ブログ閉鎖中の話題(2015年01月30日)
以前に「老いの考察」に付いて書いたことがある。
その時ばかりは友人達から「全くその通り」とか、「どれも共感できる」などの返信があった。いつもこのように反応してくれると嬉しいのだが・・・。

今では少なくなった風呂屋。(文京区)
そんな中に沖縄のF君からメールで提案があった。
「読みながら笑ってしまった。出来たら次回は老いて良かった面を書いて、私達を勇気付けてくれ」とあった。

質屋も見かけなくなった。(豊島区)
これは相当に難しい提案だ。
言われてみて分かったが、「良かったこと」というのはそう簡単に思い浮かばないのである。
でも、いつも「華麗」ではなく「加齢」について愚痴っているので、世の中の高齢者の為に明るい話題も考えてみた。

懐かしいような飲み屋街。(新宿区)
かなり前のことだが作家の赤瀬川原平が「老人力」という本を書いた。
加齢による衰えを肯定的に捉えている本である。
例えば、女房から「最近、耳が遠くなったわね」と言われたら、「ワシも老人力が付いて来たな」と考えるということを書いていた。

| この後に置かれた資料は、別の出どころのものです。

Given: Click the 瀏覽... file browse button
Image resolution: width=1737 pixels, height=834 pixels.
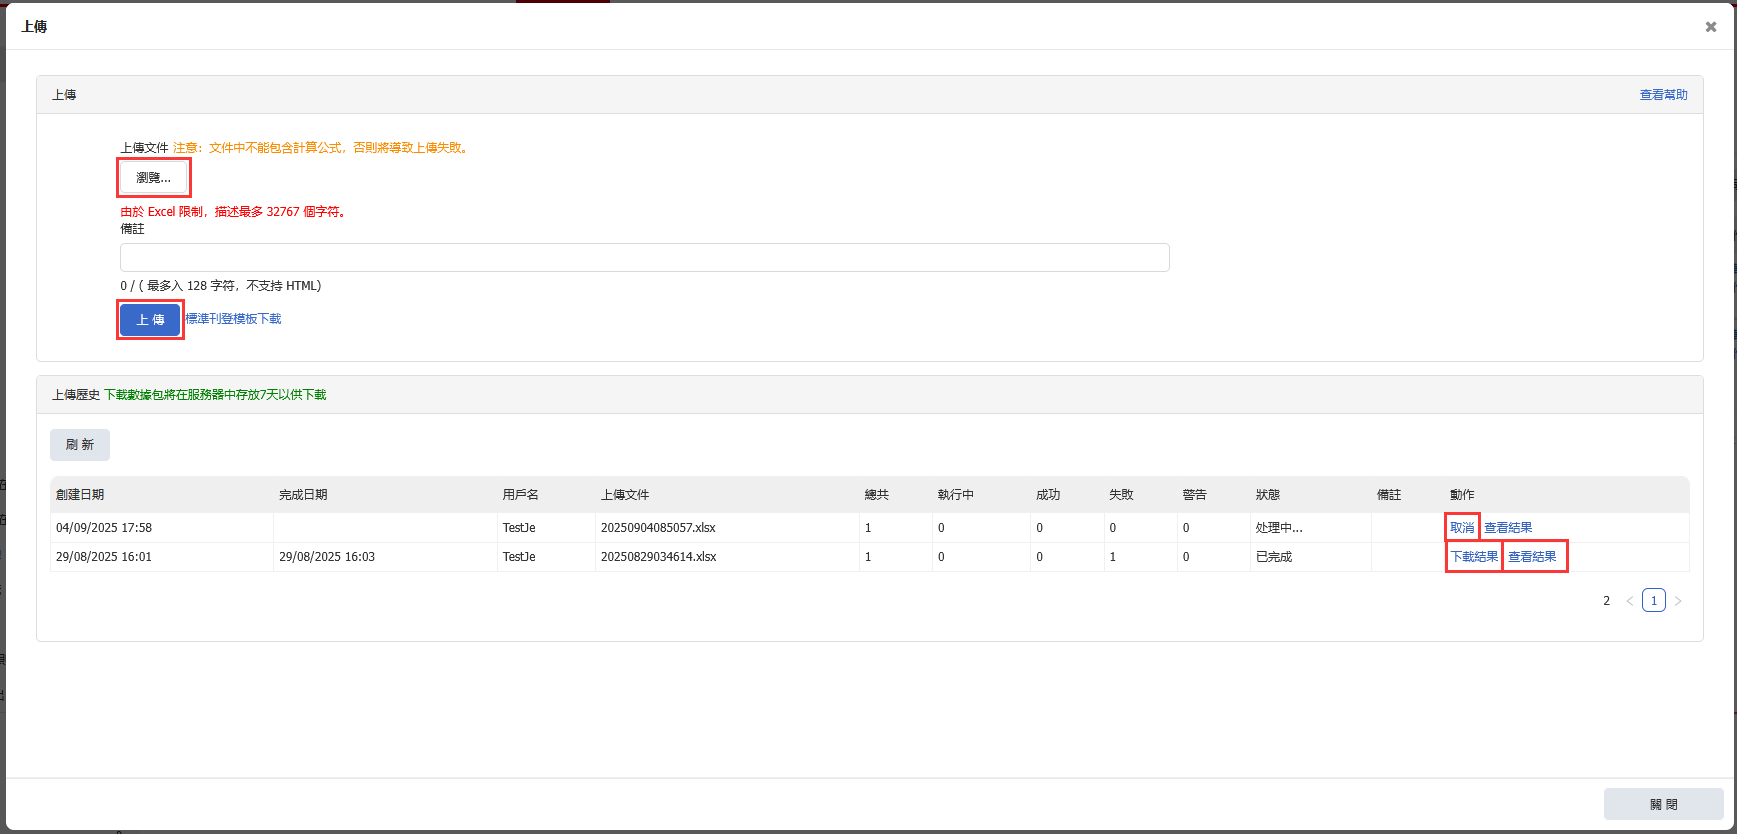Looking at the screenshot, I should [153, 178].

昔のアメリカ映画の「King Kong」を思い出した。(中央区)
しかしこれは寂しい。 私はもっと前向きに考えたい。
若者が我々を羨ましがるようなものでなければ、F君の期待に応えられないと思う。思い付くままに以下に書き出してみた。

今は人力車が観光客の人気。(台東区)
【老いて良かったこと】
・若者より経験、知識が豊富である。
・経験が多ければ多いほど、昔話をする楽しみが増える。
・誰にも見栄を張る必要が無い。
・映画をいつでも1100円で見られる。
・電車で席を譲られる。
・使い切れないほどの時間がある。
・食べたい時に食べ、寝たい時に寝られる。
・食欲以外の欲望が無くなるので、ストレスも無くなる。
・政府も金融関係者も金持ちと思い込んでくれている。
・大抵のことは「年寄りだから」と許される。

都心に佇む昭和の残照。(港区)
・失う地位や名誉が無くなるので、怖いものが無い。
・都合の悪い時は聞こえない振りが出来る。
・花見や紅葉の最盛期に見に行ける。
・日本の歴史を学び直して、愛国心が強くなる。
・多少のお金があれば、孫が寄って来てくれる。
・病院のお得意様になれる。
・お墓や相続税の案内が向こうから来てくれる。
・「やらなければならない」ことが殆ど無い。
・妻以外に命令されることが無い。
・思い出をすべて美化出来る。
こうやって無理して列挙してはみたが、F君の期待の「勇気づけてくれ」にはほど遠い。結論として、「老いたら良かった」ことなどはなく、老いたら静かにしていることが肝要なのである。

赤錆びたトタン板の家がまだ残っている。(中央区)
(おまけの話)
「老いて良かった」というテーマの「おまけの話」は更に難しい。
私は自分で「老いて良かった」と思っていないのだから・・・・。
いつもこのブログで「お迎えが来る」とか、「残り少ない」などの文字を頻繁に書いていると、なぜか悟ることがある。
それは死を恐れなくなり、「いつでも来ていいですよ」という気持ちになっている。

蒸気機関車は今は飾り物となってしまった。(港区)
「あなたの人生は明日で終りですよ」と神様から言われても、「はい、分かりました」と素直に受け入れることが出来るようになっている。
これを「達観」と呼ぶのか、あるいは「諦観」と呼ぶのか?

徘徊する歩道は、私のために大きな印を作ってくれて親切になった。(江東区)
ある時、テレビで黒柳徹子が言っていた。
「私、死なない病気になったみたい」。
これは可笑しい。結構、笑えた。
よく考えてみれば、今までの人類の歴史で「死ななかった人はいない」という当たり前のことに気付く。 それが「老いて良かった」ことなのかもしれない。

ハワイの荒 了寛和尚の「絵説法」・・・・(ハワイ) 老いても、私はなかなかこうはならない。